> **PROMPT**
Render every line of the rows below as a Markdown table with the columns Line No. and Content, skipping any blank lines.

> **LISTING**
┌────────

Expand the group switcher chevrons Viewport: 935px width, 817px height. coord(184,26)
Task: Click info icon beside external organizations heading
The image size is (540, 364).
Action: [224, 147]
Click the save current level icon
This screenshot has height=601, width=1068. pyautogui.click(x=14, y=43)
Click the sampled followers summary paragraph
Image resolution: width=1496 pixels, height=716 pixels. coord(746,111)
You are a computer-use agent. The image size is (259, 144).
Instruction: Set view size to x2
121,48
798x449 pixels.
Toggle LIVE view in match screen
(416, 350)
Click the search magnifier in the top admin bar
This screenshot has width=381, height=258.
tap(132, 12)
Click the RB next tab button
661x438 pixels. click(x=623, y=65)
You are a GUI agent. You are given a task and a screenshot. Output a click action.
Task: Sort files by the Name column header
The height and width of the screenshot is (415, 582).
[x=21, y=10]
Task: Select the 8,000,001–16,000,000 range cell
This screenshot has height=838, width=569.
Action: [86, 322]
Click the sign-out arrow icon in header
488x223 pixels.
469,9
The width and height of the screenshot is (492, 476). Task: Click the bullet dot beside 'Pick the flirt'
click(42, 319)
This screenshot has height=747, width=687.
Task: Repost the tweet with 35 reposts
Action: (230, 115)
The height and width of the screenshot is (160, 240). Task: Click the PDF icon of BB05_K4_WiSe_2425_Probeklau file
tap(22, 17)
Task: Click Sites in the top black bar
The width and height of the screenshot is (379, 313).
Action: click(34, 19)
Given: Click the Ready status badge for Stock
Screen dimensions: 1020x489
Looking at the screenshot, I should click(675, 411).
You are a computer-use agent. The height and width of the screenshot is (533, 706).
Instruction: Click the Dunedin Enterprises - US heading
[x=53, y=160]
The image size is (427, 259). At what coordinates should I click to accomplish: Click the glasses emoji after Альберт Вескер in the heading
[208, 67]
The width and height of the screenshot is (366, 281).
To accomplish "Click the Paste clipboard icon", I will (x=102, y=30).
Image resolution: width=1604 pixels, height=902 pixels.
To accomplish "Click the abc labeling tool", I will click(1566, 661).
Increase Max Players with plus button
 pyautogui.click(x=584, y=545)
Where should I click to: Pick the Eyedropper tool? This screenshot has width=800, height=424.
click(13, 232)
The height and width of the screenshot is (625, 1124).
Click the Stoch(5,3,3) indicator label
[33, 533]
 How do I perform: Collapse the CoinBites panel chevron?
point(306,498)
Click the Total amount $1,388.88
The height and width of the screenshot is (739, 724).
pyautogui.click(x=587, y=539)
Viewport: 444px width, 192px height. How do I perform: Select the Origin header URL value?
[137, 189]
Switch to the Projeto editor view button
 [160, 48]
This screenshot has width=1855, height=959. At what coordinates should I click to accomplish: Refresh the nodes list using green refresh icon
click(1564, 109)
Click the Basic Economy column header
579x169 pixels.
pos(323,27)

└────────

> **EXERCISE RESPONSE**
| Line No. | Content |
|---|---|
| 1 | Expand the group switcher chevrons Viewport: 935px width, 817px height. coord(184,26) |
| 2 | Task: Click info icon beside external organizations heading |
| 3 | The image size is (540, 364). |
| 4 | Action: [224, 147] |
| 5 | Click the save current level icon |
| 6 | This screenshot has height=601, width=1068. pyautogui.click(x=14, y=43) |
| 7 | Click the sampled followers summary paragraph |
| 8 | Image resolution: width=1496 pixels, height=716 pixels. coord(746,111) |
| 9 | You are a computer-use agent. The image size is (259, 144). |
| 10 | Instruction: Set view size to x2 |
| 11 | 121,48 |
| 12 | 798x449 pixels. |
| 13 | Toggle LIVE view in match screen |
| 14 | (416, 350) |
| 15 | Click the search magnifier in the top admin bar |
| 16 | This screenshot has width=381, height=258. |
| 17 | tap(132, 12) |
| 18 | Click the RB next tab button |
| 19 | 661x438 pixels. click(x=623, y=65) |
| 20 | You are a GUI agent. You are given a task and a screenshot. Output a click action. |
| 21 | Task: Sort files by the Name column header |
| 22 | The height and width of the screenshot is (415, 582). |
| 23 | [x=21, y=10] |
| 24 | Task: Select the 8,000,001–16,000,000 range cell |
| 25 | This screenshot has height=838, width=569. |
| 26 | Action: [86, 322] |
| 27 | Click the sign-out arrow icon in header |
| 28 | 488x223 pixels. |
| 29 | 469,9 |
| 30 | The width and height of the screenshot is (492, 476). Task: Click the bullet dot beside 'Pick the flirt' |
| 31 | click(42, 319) |
| 32 | This screenshot has height=747, width=687. |
| 33 | Task: Repost the tweet with 35 reposts |
| 34 | Action: (230, 115) |
| 35 | The height and width of the screenshot is (160, 240). Task: Click the PDF icon of BB05_K4_WiSe_2425_Probeklau file |
| 36 | tap(22, 17) |
| 37 | Task: Click Sites in the top black bar |
| 38 | The width and height of the screenshot is (379, 313). |
| 39 | Action: click(34, 19) |
| 40 | Given: Click the Ready status badge for Stock |
| 41 | Screen dimensions: 1020x489 |
| 42 | Looking at the screenshot, I should click(675, 411). |
| 43 | You are a computer-use agent. The height and width of the screenshot is (533, 706). |
| 44 | Instruction: Click the Dunedin Enterprises - US heading |
| 45 | [x=53, y=160] |
| 46 | The image size is (427, 259). At what coordinates should I click to accomplish: Click the glasses emoji after Альберт Вескер in the heading |
| 47 | [208, 67] |
| 48 | The width and height of the screenshot is (366, 281). |
| 49 | To accomplish "Click the Paste clipboard icon", I will (x=102, y=30). |
| 50 | Image resolution: width=1604 pixels, height=902 pixels. |
| 51 | To accomplish "Click the abc labeling tool", I will click(1566, 661). |
| 52 | Increase Max Players with plus button |
| 53 |  pyautogui.click(x=584, y=545) |
| 54 | Where should I click to: Pick the Eyedropper tool? This screenshot has width=800, height=424. |
| 55 | click(13, 232) |
| 56 | The height and width of the screenshot is (625, 1124). |
| 57 | Click the Stoch(5,3,3) indicator label |
| 58 | [33, 533] |
| 59 |  How do I perform: Collapse the CoinBites panel chevron? |
| 60 | point(306,498) |
| 61 | Click the Total amount $1,388.88 |
| 62 | The height and width of the screenshot is (739, 724). |
| 63 | pyautogui.click(x=587, y=539) |
| 64 | Viewport: 444px width, 192px height. How do I perform: Select the Origin header URL value? |
| 65 | [137, 189] |
| 66 | Switch to the Projeto editor view button |
| 67 |  [160, 48] |
| 68 | This screenshot has width=1855, height=959. At what coordinates should I click to accomplish: Refresh the nodes list using green refresh icon |
| 69 | click(1564, 109) |
| 70 | Click the Basic Economy column header |
| 71 | 579x169 pixels. |
| 72 | pos(323,27) |